Discussion in 'Music Theory [DB]' started by emor, May 29, 2007.

  1. emor


    May 16, 2004
    I recently gave a friend one my transcriptions (hand written)and he noted that it was a bit odd in that I had written it out 3 bars to a line (was easier to fit everything in that way). I noticed in my fakebooks that tunes are indeed notated with 4 bars to a line. Apparently this is the standard way to do it. Is it wrong (or, if not wrong, just kind of goofy) to do it otherwise?
    It is clear enough in the fakebooks, but when I do it, everything looks crammed in.

  2. Marc Piane

    Marc Piane

    Jun 14, 2004
    Maybe it is my small brain but a chart with 3 bars on a line would have made my nose bleed and I'd have seizures. Most (not all) jazz is in 4 or 8 bar phrases. There are exceptions (Moonlight in Vermont) but most charts will have an even number of bars per line. Even Moonlight in Vermont or Blue In Green have an even number of bars in the entire tune.

    Remember, the goal of writing music down is to clearly communicate your ideas to the rest of the band.
    Papageno likes this.
  3. Bruce Lindfield

    Bruce Lindfield Unprofessional TalkBass Contributor Gold Supporting Member In Memoriam

    If you're talking about Jazz - then it is often written 4 bars to a line when it is in 'phrases', that fall naturally within groups of 4s and 8s.

    I do find it annoying, when given a chart for a tune that has 3 bars to a line if the "feel" of the tune is in 4 or 8 bar groups!

    However there is no compulsion about this - it's just about helping the player ....?

    I have been given many charts with odd number of bars on a line and often I will write it out again in what feels right to me!

    So - a 'normal' 32 -bar Jazz standard fits well on one sheet of paper with 4 bars to the line and makes sense in terms of grouping the phrases! :)
    Papageno likes this.
  4. rockwarnick


    Jul 29, 2006
    Rockville, MD
    have you tried a program like finale? you could fix that cramming problem. i downloaded a free version and i love it. unless you would rather hand-write it.
  5. lowerclef


    Nov 10, 2003
    Four bars is certainly ideal. Sometimes it can't happen - for example, if you are writing out a very difficult passage and you can't cram in four bars' worth of notes legibly.

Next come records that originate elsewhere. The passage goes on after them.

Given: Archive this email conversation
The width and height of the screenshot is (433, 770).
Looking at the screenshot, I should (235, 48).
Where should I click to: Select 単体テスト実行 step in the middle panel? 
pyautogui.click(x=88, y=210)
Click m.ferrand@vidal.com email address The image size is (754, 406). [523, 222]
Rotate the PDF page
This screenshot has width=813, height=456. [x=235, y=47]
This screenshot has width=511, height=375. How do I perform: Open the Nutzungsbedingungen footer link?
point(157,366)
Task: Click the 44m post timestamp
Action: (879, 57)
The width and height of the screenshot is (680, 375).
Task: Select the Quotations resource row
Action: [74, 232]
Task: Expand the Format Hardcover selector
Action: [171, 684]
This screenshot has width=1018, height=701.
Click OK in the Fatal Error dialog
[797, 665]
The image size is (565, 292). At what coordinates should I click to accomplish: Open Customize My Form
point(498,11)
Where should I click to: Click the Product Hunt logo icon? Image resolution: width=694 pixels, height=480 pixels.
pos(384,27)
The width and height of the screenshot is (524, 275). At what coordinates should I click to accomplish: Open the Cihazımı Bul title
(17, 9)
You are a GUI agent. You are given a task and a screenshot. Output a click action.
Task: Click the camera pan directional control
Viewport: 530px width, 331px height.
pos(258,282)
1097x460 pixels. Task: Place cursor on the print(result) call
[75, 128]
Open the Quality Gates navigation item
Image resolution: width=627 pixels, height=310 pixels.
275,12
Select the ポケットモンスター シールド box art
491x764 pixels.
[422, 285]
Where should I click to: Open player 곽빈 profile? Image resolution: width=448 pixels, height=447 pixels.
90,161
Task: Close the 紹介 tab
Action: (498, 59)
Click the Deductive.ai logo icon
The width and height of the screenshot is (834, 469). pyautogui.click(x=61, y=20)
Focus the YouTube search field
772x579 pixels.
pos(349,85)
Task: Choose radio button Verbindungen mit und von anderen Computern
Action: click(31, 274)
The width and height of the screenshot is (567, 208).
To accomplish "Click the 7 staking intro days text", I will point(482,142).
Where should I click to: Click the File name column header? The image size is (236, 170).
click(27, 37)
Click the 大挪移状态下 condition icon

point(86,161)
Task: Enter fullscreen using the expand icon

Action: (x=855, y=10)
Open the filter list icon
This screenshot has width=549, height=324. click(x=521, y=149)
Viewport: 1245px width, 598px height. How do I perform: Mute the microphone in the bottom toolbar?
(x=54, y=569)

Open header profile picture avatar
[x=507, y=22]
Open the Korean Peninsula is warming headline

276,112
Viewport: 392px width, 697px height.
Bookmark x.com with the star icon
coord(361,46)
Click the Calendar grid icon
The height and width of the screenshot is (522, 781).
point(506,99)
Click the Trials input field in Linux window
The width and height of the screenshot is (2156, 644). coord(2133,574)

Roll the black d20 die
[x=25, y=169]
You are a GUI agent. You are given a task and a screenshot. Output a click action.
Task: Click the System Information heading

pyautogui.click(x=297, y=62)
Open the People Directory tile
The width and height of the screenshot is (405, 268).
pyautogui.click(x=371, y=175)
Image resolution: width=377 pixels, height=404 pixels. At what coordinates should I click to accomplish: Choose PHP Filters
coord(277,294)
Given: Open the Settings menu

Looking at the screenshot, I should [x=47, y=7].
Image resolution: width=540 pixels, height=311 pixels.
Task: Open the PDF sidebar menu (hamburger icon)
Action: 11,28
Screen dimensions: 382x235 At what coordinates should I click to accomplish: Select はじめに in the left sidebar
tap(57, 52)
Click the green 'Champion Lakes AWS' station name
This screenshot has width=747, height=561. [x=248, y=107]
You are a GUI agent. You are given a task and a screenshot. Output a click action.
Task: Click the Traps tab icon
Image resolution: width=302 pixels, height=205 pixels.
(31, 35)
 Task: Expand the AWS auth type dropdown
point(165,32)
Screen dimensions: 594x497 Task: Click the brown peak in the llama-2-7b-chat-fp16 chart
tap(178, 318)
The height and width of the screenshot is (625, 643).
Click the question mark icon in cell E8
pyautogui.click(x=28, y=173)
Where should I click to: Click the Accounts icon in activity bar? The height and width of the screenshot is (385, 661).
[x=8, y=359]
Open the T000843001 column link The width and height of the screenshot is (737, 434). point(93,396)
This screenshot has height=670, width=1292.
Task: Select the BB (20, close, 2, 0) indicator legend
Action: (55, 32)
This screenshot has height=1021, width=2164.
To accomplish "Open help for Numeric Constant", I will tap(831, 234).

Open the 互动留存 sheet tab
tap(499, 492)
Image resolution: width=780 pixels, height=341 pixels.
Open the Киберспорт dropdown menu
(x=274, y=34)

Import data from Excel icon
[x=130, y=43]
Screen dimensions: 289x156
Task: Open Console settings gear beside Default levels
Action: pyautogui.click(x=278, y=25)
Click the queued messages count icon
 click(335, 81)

    If you're doing a basic chord chart though, it should always be four bars per line, in the interest of everyone's sanity!
  6. Chrix


    Apr 9, 2004
    This reminds me of the first time I tried to read Solar out of the Real Book. It's written in three bar phrases and for some reason I just couldn't figure the darn thing out. I kept trying to phrase it in three bar phrases. Real Book strikes again!
  7. Marc Piane

    Marc Piane

    Jun 14, 2004
    I almost threw that book in the roaring fire in my fireplace this winter. Mighta' been the Shiraz I was enjoying.

    I find the more I play the more I hate that book.
  8. buddyro57

    buddyro57 me and PJ (living with the angels now)

    Apr 14, 2006
    Cedar Falls Iowa
    There is no standard (or "ideal”) number of measures per system in jazz, classical, pop or any other genre that I know of. It all depends on note spacing- obviously if you have 4 measures in 4/4 meter, written in mostly quarter notes, you can fit more measures per system than if you are in 9/8, with mostly 16th notes. Write it so that it is legible.
    Jon Schwabe
  9. emor


    May 16, 2004
    Thanks for the responses.

    I certainly makes sense to use 4 bars to the line. As was stated, most tunes are subdivided into 4-bar phrases.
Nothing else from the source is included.